Die dritte Frage, auf die man immer trifft, wenn über Gender Mainstreaming gesprochen wird und wenn man dann die Diskussion darüber führt, ist: Was ist daran denn eigentlich neu, weil wir schon immer der Meinung waren, dass Frauenpolitik Querschnittspolitik ist?

(Creutzmann, FDP: Genau!)

Das haben wir doch immer vertreten, und das wollten wir immer schon machen.

(Creutzmann, FDP: Genau!)

Ich will auch versuchen, das kurz und knapp zu erklären, was neu ist. Wir haben seit Ende der 70er-Jahre gesehen, die Hauptbemühungen in der Frauenpolitik gingen in die Richtung, dass man Frauenpolitik institutionalisieren muss. Wir haben Frauenministerien gegründet. Später haben diese dann noch weiter gehende, also andere Kompetenzbereiche dazu bekommen. Wir haben Frauenbeauftragte eingerichtet. Wir haben auch das Gleichstellungsgesetz verabschiedet. Das sind alles Maßnahmen, die durch die Überlegungen Ende der 70er-Jahre angeschoben wurden.

Ich habe vor kurzem noch einmal ein Zitat einer Frau gehört, die das alles mit in die Wege geleitet hat und sehr kritisch reflektiert hat. Sie hat gesagt: Wir waren Ende der 70er-Jahre so weit, dass wir gesagt haben, jetzt langt es uns, jetzt machen wir unsere eigenen Institutionen, jetzt schaffen wir Frauenbeauftragte und alles andere, aber zusätzlich machen wir noch den Marsch durch alle anderen Institutionen.

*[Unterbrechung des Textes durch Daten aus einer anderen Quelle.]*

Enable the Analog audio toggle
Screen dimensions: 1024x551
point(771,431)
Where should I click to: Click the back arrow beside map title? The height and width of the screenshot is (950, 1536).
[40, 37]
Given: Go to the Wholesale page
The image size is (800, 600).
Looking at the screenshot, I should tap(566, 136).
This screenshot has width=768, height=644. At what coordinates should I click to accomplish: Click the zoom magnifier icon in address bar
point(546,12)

Dass das an Grenzen stößt, haben viele erlebt, wie ich glaube. Das heißt nicht, dass all diese Maßnahmen der institutionalisierten Frauenpolitik überflüssig sind, aber es verführte natürlich dazu – ich will das einmal an einem Beispiel deutlich machen –, dass in einem Kabinett in einer Landesregierung, in der es ein Frauenministerium gibt, immer die Frauenministerin zuständig war, wenn über Frauenpolitik geredet wurde. Sie musste sich im Kabinett – in diesem Herrenclub – durchsetzen. Sie war zuständig dafür. Sie musste dafür fighten. Sie musste das Geld dafür sammeln. Sie hat selten über ihren eigenen Etat hinaus Geld dafür bekommen. Das heißt, Sie war in persona dafür zuständig und war froh, wenn sie kleine Schritte vorangekommen ist.

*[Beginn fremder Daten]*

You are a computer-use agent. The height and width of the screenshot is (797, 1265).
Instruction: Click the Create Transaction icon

Jetzt sieht das ganz anders aus. Jetzt heißt nämlich Gender Mainstreaming, dass nicht die Frauenministerin für die Frauenpolitik zuständig ist – ich hoffe, heute redet der Ministerpräsident zu diesem Antrag, weil ich glaube, das wäre eigentlich der Richtige an dieser Stelle –, sondern jeder Einzelne mit Führungsverantwortung im Kabinett, jeder einzelne Unternehmensleiter, jeder Schulleiter oder jede Schulleiterin muss sich mit dieser Frage beschäftigen und ist zuständig. Es werden Ziele formuliert, und nach einem bestimmten Ablauf müssen all die, die jetzt zuständig sind und sich dafür natürlich auch Kompetenzen erwerben müssen – das nennt man Gender-Training; schade, dass Herr Pörksen nicht anwesend ist –, darüber Rechenschaft ablegen.

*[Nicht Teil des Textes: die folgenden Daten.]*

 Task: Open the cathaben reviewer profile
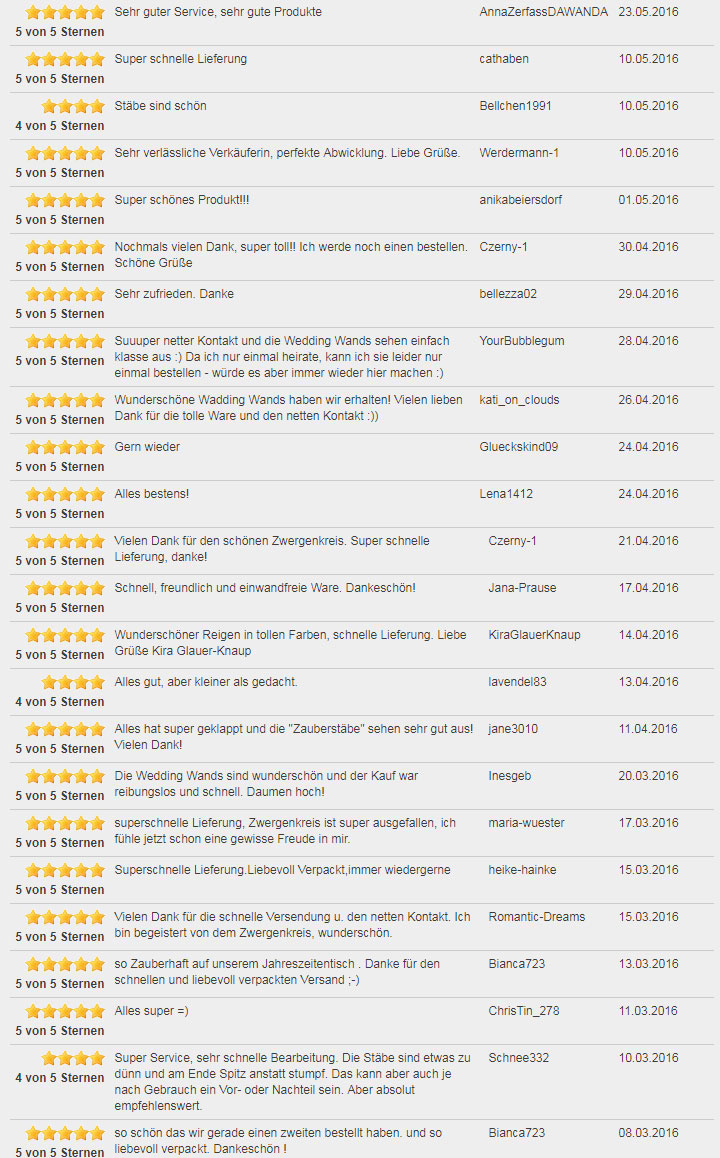[504, 59]
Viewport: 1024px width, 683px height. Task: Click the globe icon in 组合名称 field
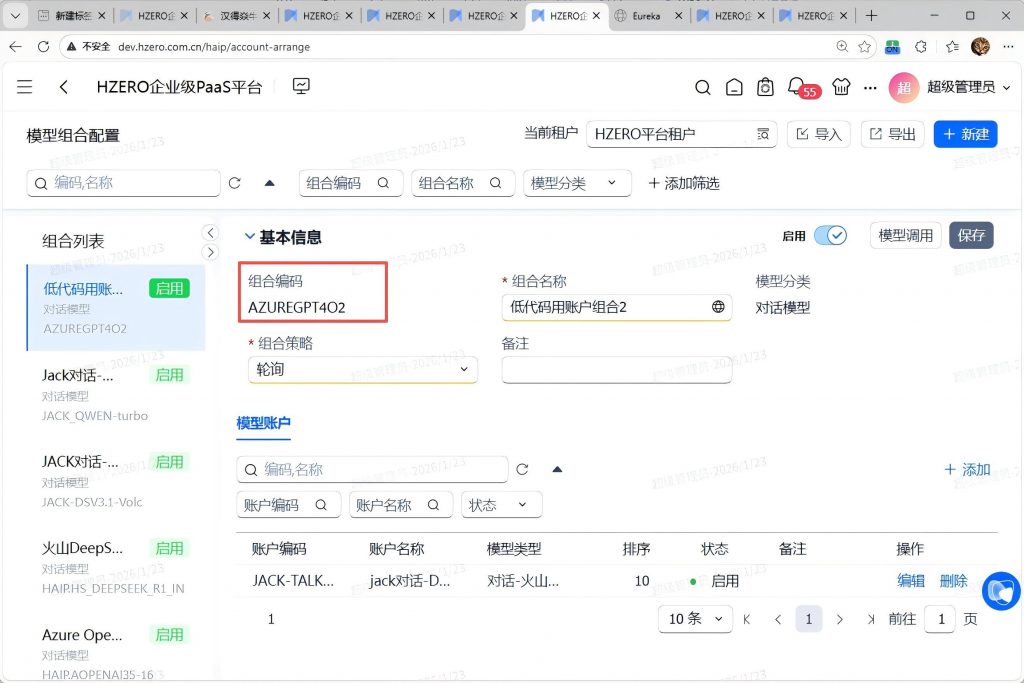(x=718, y=307)
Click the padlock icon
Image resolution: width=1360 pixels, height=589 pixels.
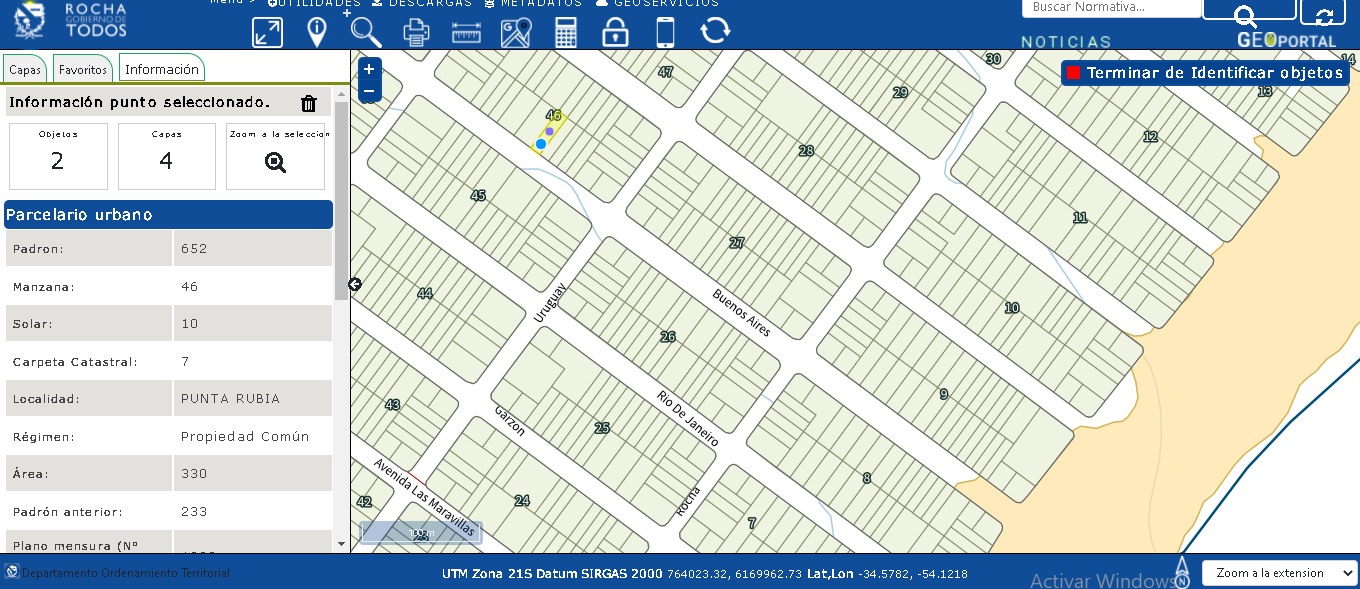(615, 32)
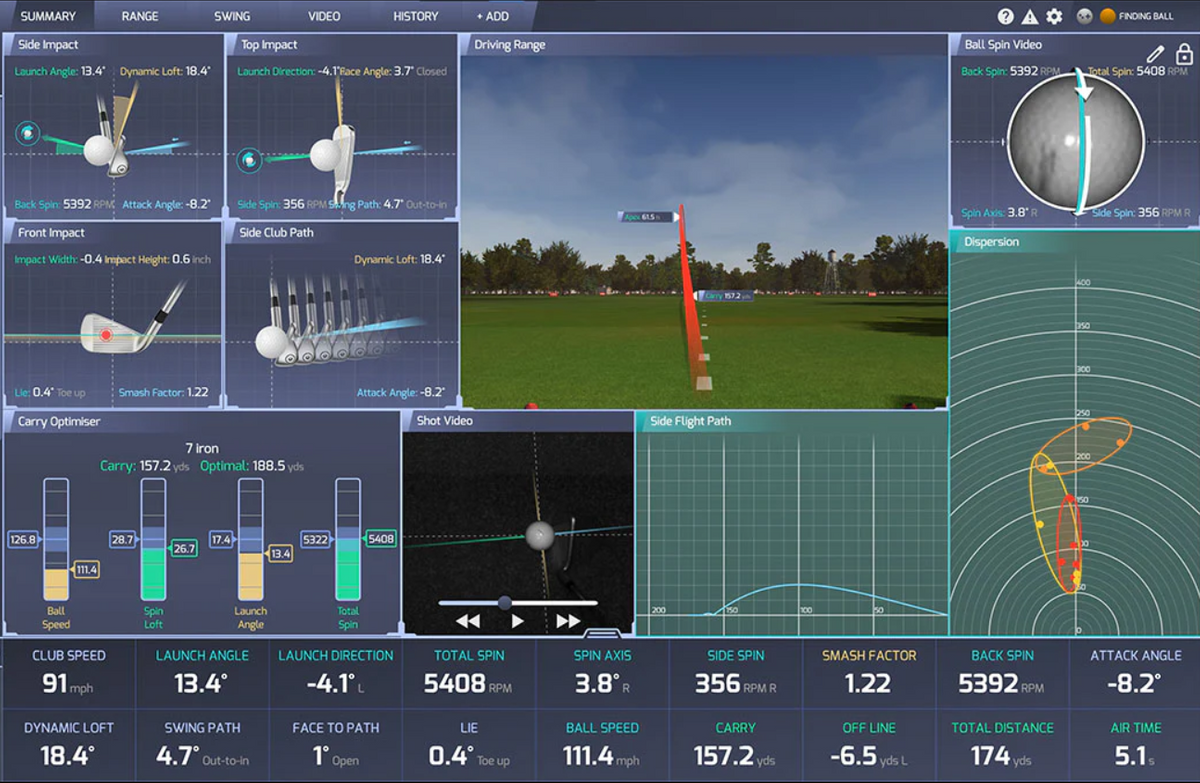This screenshot has width=1200, height=783.
Task: Go to the History tab
Action: tap(415, 17)
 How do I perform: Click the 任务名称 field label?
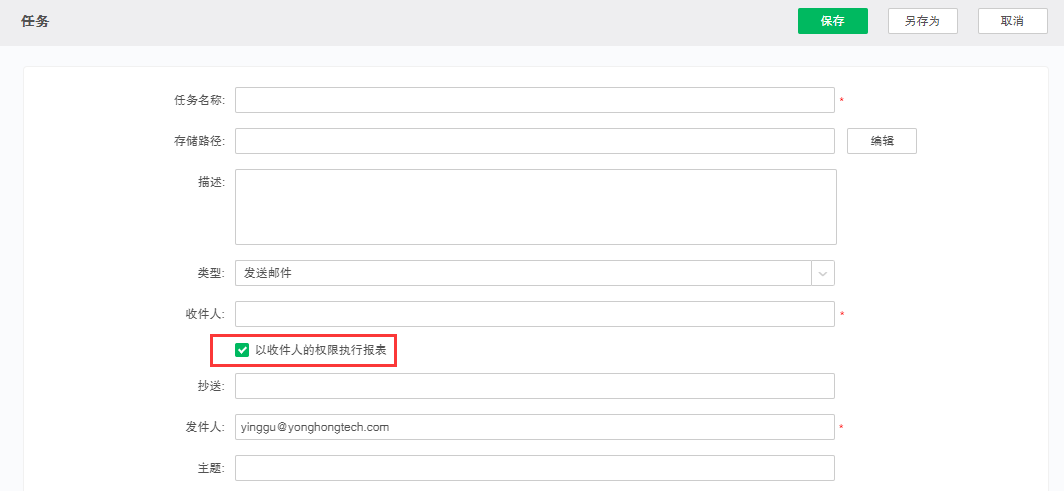[199, 100]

(Jullien, CDU: Der trainiert gerade!)

Das ist immer der Erste, der mir bei dem Wort „GenderTraining“ einfällt. Also all diejenigen müssen sich nach einer bestimmten Zeit dafür erklären und überprüfen lassen, was sie für das Ziel „Chancengleichheit der Geschlechter“ erreicht haben.

Wir haben nicht nur neue Ziele, sondern wir haben auch eine neue Strategie und eine neue Methode. Ich finde, es lohnt sich, noch einmal mit neuem Schwung und neuem Engagement an die Frauenpolitik und an die Umsetzung der Chancengleichheit für Frauen und Männer heranzugehen.

Sicherlich ist die Frage der Kompetenz ganz bedeutend. Es ist nicht gleich jeder Gender-kompetent. Es sieht auch nicht gleich jeder, dass viele detaillierte politische Entscheidungsmöglichkeiten, zum Beispiel die Ausgestaltung eines Wirtschaftsförderungsprogramms, unter dem Gender-Aspekt anders zu beurteilen sind. Wenn ich Fördermittel vergebe, muss ich über Kriterien, Adressaten usw. dafür sorgen, dass dieses Programm in gleichem Maße den betroffenen oder interessierten Frauen wie den betroffenen interessierten Männern zugute kommt. Das bedeutet umzudenken.